Each URI or IRI object is fully mutable, allowing any component parts to be get, set, or deleted. The following component parts are available:

  • URI/IRI object
    • .scheme (None or string)
    • .authority (None or Authority object)
      • .userinfo (None or string)
      • .host (string)
      • .port (None, string or int)
    • .path (Path object - can be used as an iterable of segment strings)
    • .query (None or Query object)
    • .fragment (None or string)

(The type "string" here refers to bytes or bytearray for URI objects, and str for IRI objects.)

Percent encoding and decoding

Each of the URI and IRI classes has class methods called pct_encode and pct_decode. These operate slightly differently, depending on the base class, as a slightly different set of characters are kept "safe" during encoding.
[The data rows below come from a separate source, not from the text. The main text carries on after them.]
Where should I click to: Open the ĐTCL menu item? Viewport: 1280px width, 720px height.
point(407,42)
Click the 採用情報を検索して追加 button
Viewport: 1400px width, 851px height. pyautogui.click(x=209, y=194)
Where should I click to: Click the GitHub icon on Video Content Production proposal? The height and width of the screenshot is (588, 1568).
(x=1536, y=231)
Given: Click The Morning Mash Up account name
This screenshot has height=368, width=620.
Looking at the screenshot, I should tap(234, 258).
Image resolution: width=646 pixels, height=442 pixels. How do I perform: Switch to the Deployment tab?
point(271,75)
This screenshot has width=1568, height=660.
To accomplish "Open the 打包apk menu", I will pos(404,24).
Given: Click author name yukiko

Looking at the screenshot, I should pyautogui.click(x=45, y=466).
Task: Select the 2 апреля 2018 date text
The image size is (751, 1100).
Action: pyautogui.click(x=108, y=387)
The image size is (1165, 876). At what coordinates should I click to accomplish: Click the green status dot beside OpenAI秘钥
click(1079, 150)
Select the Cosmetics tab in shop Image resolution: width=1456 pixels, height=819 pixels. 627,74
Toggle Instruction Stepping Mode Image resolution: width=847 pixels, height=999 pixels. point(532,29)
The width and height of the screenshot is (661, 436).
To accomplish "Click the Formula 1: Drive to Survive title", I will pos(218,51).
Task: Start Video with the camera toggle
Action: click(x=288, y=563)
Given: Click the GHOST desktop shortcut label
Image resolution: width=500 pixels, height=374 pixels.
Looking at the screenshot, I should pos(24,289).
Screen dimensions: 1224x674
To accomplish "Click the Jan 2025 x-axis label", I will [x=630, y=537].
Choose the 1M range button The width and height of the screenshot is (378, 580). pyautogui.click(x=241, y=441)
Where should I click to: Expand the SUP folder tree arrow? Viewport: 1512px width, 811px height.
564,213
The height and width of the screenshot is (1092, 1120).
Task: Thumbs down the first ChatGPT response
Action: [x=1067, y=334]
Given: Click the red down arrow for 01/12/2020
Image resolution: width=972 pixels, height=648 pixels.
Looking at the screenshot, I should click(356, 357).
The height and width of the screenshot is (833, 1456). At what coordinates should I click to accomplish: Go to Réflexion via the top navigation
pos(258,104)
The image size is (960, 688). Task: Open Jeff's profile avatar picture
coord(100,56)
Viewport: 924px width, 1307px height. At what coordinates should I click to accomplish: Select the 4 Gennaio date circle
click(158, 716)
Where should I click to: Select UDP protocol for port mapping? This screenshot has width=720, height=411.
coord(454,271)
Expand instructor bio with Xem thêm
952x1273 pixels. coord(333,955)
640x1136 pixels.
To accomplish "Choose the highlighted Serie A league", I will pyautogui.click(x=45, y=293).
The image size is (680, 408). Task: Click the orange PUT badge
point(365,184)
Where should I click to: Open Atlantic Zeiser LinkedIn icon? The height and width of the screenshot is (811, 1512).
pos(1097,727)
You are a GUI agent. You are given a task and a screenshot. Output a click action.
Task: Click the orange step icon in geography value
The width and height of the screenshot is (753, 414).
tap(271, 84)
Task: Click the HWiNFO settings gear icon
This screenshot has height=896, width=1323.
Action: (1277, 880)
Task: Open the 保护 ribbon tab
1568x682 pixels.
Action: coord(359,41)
>>> URI.pct_encode("abc/def")
'abc%2Fdef'
>>> URI.pct_encode("abc/def", safe="/")
'abc/def'
>>> URI.pct_encode("20% of $125 is $25")
'20%25%20of%20%24125%20is%20%2425'
>>> URI.pct_encode("20% of £125 is £25")                        # '£' is encoded with UTF-8
'20%25%20of%20%C2%A3125%20is%20%C2%A325'
>>> IRI.pct_encode("20% of £125 is £25")                        # '£' is safe within an IRI
'20%25%20of%20£125%20is%20£25'
>>> URI.pct_decode('20%25%20of%20%C2%A3125%20is%20%C2%A325')    # str in, str out (using UTF-8)
'20% of £125 is £25'
>>> URI.pct_decode(b'20%25%20of%20%C2%A3125%20is%20%C2%A325')   # bytes in, bytes out (no UTF-8)
b'20% of \xc2\xa3125 is \xc2\xa325'

Safe characters (passed in via the safe argument) can only be drawn from the set below. Other characters passed to this argument will give a ValueError.

! # $ & ' ( ) * + , / : ; = ? @ [ ]

Advantages over built-in urllib.parse module

Correct handling of character encodings

RFC 3986 specifies that extended characters (beyond the ASCII range) are not supported directly within URIs. When used, these should always be encoded with UTF-8 before percent encoding. IRIs (defined in RFC 3987) do however allow such characters.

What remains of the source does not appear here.